▸ Stated exercise 1: Could you convert the listing into a numbered list, without blank lines, beginning at its very first line and stopping after the line that contains "(x=47, y=16)"?

▸ Page excerpt:
[corosync] [PATCH] Ignore the commit_token retransmitted by upstream node on the first rotation

Yunkai Zhang qiushu.zyk at taobao.com
Mon Dec 12 09:48:06 GMT 2011


I will continue to track this issue.

It seems that this patch can't prevent corosync crashing, but it can
ignore retransmited commit_token correctly.

I will update the description of this patch, and submit a patch v2 later.

On Mon, Dec 12, 2011 at 5:13 PM, Yunkai Zhang <qiushu.zyk at taobao.com> wrote:
> On Mon, Dec 12, 2011 at 2:16 AM, Steven Dake <sdake at redhat.com> wrote:
>> On 12/10/2011 10:43 AM, Yunkai Zhang wrote:
>>> On Sun, Dec 11, 2011 at 12:11 AM, Steven Dake <sdake at redhat.com> wrote:
>>>> On 12/10/2011 02:27 AM, Yunkai Zhang wrote:
>>>>> After the representative of the new ring entered into RECOVERY state,
>>>>> it was waiting for the commit_token on the second rotation. But when
>>>>> it got a ncommit_token, it didn't check the status of this token
>>>>> which could be retransmitted by upstream node on the first rotation,
>>>>> and then the representative node would send the initial ORF token
>>>>> prematurely.
>>>>>
>>>>> If other nodes which have not entered into RECOVERY state received this
>>>>> incorrect initial orf_token(which seq is 0), these nodes may crash
>>>>> caused by assert instraction in *orf_token_rtr* function:
>>>>>   ...
>>>>
>>>> Yunkai,
>>>>
>>>> First off thanks for digging into Totem.  I know the protocol is hard to
>>>> understand and its nice to have more people to bounce ideas off of.
>>>>
>>>> Do you have a test case for this?
>>>>
>>>> Patch is a clever solution but the root cause seems incorrect.  I'd like
>>>> to get to the RCA of your bug.  Just thinking about some of the problems
>>>> you have reported in the past (13 seconds to execute a recovery copy per
>>>> node), it could be possible a retransmission of the commit token from 5
>>>> to 1 (kicking off a new orf token) in the below example could occur
>>>> while in recovery.  That should be ok though, since retransmitted orf
>>>> tokens are discarded (totemsrp:3564).  I don't see any immediate way to
>>>> have a premature token transmission.

▸ Stated exercise 2: In the corosync thread, could you write out the passage that begins at the words "I will continue" and ends after "patch v2 later.", with "corosync" renamed to "Corosync"?

▸ Records provided:
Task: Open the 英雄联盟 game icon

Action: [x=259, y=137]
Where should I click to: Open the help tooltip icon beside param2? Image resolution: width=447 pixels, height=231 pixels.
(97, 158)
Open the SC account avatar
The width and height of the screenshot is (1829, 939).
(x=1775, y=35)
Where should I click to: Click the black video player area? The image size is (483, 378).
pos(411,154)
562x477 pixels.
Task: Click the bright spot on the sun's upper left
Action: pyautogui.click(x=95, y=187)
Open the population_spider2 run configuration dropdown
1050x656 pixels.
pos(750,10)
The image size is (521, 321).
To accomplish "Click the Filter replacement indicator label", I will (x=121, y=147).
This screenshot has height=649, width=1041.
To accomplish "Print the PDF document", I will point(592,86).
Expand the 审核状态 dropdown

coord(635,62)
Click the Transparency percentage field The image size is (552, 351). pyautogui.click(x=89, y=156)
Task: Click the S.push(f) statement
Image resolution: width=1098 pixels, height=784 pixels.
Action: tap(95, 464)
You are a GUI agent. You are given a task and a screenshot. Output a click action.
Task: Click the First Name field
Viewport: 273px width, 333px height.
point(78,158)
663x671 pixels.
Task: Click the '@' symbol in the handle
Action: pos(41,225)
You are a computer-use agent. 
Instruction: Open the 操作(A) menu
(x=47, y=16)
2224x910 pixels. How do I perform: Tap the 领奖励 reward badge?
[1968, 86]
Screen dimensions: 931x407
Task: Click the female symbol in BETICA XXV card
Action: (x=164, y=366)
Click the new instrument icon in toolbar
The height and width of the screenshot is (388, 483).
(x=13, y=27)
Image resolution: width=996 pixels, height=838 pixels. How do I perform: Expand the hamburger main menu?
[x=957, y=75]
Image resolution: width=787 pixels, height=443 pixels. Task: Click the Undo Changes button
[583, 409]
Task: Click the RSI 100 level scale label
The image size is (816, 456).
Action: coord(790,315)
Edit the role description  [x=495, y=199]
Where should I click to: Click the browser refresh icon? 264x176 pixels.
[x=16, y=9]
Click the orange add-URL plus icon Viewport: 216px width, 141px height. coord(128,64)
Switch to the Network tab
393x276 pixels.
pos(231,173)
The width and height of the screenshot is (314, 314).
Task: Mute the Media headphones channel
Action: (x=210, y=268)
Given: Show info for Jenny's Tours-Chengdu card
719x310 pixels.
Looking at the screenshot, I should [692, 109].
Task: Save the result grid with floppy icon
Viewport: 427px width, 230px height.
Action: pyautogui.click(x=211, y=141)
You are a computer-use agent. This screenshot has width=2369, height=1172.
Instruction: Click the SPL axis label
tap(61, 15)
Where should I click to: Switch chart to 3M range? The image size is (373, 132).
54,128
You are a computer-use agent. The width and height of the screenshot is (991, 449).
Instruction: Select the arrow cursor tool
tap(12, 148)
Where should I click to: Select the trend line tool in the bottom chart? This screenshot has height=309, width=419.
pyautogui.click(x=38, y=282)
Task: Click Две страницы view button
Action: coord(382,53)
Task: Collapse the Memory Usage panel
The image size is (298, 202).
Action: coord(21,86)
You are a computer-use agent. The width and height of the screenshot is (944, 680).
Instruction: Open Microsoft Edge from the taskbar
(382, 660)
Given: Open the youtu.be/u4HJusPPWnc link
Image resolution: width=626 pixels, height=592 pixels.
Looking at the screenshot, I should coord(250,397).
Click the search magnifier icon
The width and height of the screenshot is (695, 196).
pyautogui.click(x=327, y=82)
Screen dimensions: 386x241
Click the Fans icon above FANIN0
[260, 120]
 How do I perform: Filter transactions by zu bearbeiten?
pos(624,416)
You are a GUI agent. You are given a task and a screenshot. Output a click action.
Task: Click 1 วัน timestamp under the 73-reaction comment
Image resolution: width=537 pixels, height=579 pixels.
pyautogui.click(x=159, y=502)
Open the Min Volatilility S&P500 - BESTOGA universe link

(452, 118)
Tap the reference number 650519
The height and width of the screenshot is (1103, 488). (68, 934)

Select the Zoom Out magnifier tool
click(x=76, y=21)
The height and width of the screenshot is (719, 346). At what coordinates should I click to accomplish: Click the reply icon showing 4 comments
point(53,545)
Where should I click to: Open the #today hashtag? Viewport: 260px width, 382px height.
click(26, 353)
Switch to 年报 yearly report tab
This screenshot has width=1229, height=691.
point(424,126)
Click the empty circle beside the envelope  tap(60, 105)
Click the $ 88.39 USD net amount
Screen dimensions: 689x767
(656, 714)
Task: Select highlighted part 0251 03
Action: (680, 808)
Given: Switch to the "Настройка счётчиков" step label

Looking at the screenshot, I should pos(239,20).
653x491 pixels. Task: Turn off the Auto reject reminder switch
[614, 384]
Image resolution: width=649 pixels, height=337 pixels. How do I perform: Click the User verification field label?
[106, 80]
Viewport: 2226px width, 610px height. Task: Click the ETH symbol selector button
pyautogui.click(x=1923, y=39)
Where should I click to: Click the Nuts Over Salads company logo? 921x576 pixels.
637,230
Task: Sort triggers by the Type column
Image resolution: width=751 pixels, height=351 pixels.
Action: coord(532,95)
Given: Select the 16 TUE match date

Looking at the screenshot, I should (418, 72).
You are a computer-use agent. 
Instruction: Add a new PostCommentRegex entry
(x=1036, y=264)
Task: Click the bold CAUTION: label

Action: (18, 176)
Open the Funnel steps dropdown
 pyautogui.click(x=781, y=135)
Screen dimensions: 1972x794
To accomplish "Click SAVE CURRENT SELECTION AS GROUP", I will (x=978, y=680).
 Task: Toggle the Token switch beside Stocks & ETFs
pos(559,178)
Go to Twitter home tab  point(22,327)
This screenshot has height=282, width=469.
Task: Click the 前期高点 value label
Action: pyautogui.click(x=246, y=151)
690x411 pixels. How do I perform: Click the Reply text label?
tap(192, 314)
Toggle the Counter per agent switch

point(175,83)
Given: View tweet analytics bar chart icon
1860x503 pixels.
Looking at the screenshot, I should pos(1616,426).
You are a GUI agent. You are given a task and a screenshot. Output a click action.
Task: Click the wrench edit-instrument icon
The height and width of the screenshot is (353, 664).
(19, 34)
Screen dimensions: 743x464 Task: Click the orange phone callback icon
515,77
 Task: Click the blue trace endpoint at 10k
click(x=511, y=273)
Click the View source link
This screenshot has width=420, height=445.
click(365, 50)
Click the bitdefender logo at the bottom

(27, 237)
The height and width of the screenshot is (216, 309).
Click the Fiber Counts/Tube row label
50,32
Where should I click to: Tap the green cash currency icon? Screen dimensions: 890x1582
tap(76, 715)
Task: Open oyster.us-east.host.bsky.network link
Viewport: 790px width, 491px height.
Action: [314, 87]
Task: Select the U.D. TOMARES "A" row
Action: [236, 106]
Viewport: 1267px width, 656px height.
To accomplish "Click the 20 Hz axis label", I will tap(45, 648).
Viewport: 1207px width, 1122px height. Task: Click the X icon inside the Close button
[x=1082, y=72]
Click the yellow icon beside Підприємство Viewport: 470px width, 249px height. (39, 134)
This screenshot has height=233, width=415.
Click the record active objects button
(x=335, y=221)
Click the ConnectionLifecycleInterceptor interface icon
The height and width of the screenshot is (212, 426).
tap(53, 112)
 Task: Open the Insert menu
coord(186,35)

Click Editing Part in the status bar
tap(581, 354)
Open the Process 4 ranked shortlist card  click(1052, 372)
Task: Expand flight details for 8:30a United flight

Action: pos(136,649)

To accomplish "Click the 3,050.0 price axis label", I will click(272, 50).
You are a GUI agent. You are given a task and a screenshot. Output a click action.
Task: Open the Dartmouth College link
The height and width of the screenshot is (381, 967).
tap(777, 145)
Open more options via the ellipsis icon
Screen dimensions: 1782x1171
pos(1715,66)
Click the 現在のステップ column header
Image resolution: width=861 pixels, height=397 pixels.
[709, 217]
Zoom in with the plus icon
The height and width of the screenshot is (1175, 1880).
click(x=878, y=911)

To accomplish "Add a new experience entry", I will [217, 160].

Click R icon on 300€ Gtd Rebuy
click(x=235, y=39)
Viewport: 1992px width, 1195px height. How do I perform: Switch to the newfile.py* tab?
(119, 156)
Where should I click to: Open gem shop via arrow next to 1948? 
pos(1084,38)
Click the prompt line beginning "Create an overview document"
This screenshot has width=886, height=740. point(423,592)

▸ Exercise result 1:
1. Task: Open the 英雄联盟 game icon
2. Action: [x=259, y=137]
3. Where should I click to: Open the help tooltip icon beside param2? Image resolution: width=447 pixels, height=231 pixels.
4. (97, 158)
5. Open the SC account avatar
6. The width and height of the screenshot is (1829, 939).
7. (x=1775, y=35)
8. Where should I click to: Click the black video player area? The image size is (483, 378).
9. pos(411,154)
10. 562x477 pixels.
11. Task: Click the bright spot on the sun's upper left
12. Action: pyautogui.click(x=95, y=187)
13. Open the population_spider2 run configuration dropdown
14. 1050x656 pixels.
15. pos(750,10)
16. The image size is (521, 321).
17. To accomplish "Click the Filter replacement indicator label", I will (x=121, y=147).
18. This screenshot has height=649, width=1041.
19. To accomplish "Print the PDF document", I will point(592,86).
20. Expand the 审核状态 dropdown
21. coord(635,62)
22. Click the Transparency percentage field The image size is (552, 351). pyautogui.click(x=89, y=156)
23. Task: Click the S.push(f) statement
24. Image resolution: width=1098 pixels, height=784 pixels.
25. Action: tap(95, 464)
26. You are a GUI agent. You are given a task and a screenshot. Output a click action.
27. Task: Click the First Name field
28. Viewport: 273px width, 333px height.
29. point(78,158)
30. 663x671 pixels.
31. Task: Click the '@' symbol in the handle
32. Action: pos(41,225)
33. You are a computer-use agent. 
34. Instruction: Open the 操作(A) menu
35. (x=47, y=16)

▸ Exercise result 2:
I will continue to track this issue.

It seems that this patch can't prevent Corosync crashing, but it can
ignore retransmited commit_token correctly.

I will update the description of this patch, and submit a patch v2 later.